GIMME SOME TRUTH: STOP MAKING SENSE

Sun Oct 25, 2009 at 7:01 PM

LOCATION: West End Cultural Centre

* our previously scheduled film Neil Young Trunk Show has become unavailable. We have re-scheduled with another rock documentary by Jonathan Demme - his seminal Stop Making Sense on the Talking Heads, which has just been re-released on its 15th anniversary.

Acclaimed filmmaker Jonathan Demme made his documentary debut with Stop Making Sense - a groundbreaking concert film which showcased the wacky exploits of the seminal bunch of art school dropouts turned arty new wavers known as the Talking Heads.

In honor of its fifteenth anniversary, the landmark film was digitally re-mixed and re-mastered with the newest state-of-the-art Dolby technology.

When released in 1984 the critics raved:

“…a rock concert film that looks and sounds like no other,” (Janet Maslin, New York Times)

“…a dose of happiness from beginning to end. Stop Making Sense is close to perfection.” (Pauline Kael, New Yorker Magazine).

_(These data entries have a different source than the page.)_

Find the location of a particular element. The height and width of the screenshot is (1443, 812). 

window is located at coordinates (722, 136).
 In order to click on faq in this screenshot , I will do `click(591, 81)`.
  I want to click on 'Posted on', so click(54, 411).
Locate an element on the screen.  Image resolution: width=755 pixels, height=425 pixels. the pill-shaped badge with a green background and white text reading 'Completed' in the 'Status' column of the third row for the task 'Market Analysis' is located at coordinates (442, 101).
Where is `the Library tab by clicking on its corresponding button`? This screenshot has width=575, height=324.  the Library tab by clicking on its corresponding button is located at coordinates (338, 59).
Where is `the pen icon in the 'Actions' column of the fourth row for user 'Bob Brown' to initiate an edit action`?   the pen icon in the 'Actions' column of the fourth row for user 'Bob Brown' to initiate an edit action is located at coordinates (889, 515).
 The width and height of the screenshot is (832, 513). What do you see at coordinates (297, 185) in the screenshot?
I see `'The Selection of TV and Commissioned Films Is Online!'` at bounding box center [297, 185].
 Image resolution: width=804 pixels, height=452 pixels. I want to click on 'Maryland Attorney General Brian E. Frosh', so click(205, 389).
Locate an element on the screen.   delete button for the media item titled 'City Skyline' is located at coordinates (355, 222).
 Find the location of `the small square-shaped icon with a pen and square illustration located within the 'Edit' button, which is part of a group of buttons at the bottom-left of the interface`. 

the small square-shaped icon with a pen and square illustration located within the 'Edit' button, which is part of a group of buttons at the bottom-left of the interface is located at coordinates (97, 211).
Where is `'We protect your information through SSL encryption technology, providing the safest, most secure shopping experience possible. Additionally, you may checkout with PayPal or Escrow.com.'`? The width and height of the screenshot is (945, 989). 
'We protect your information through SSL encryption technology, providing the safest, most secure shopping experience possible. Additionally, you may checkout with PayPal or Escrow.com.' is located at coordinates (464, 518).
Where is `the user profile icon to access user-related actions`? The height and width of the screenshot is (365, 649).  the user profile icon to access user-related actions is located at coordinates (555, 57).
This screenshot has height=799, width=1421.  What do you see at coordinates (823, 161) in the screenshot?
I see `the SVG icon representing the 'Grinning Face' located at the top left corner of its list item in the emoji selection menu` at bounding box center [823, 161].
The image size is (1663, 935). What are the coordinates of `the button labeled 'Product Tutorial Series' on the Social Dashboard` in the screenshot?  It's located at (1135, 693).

David Byrne walks onto the stage and does a solo “Psycho Killer.” Jerry Harrison, Tina Weymouth and Chris Frantz join him for two more songs. The crew is busy, still setting up. Then, three more musicians and two back-up singers join the band. Everybody sings, plays, harmonizes, dances, and runs. They change instruments and clothes. Bryne appears in the Big Suit. The backdrop is often black, but sometimes it displays words, images, or children’s drawings. The band cooks for 18 songs, the lyrics are clear, the house rocks. In this concert film, the Talking Heads hardly talk, don’t stop, and always make sense.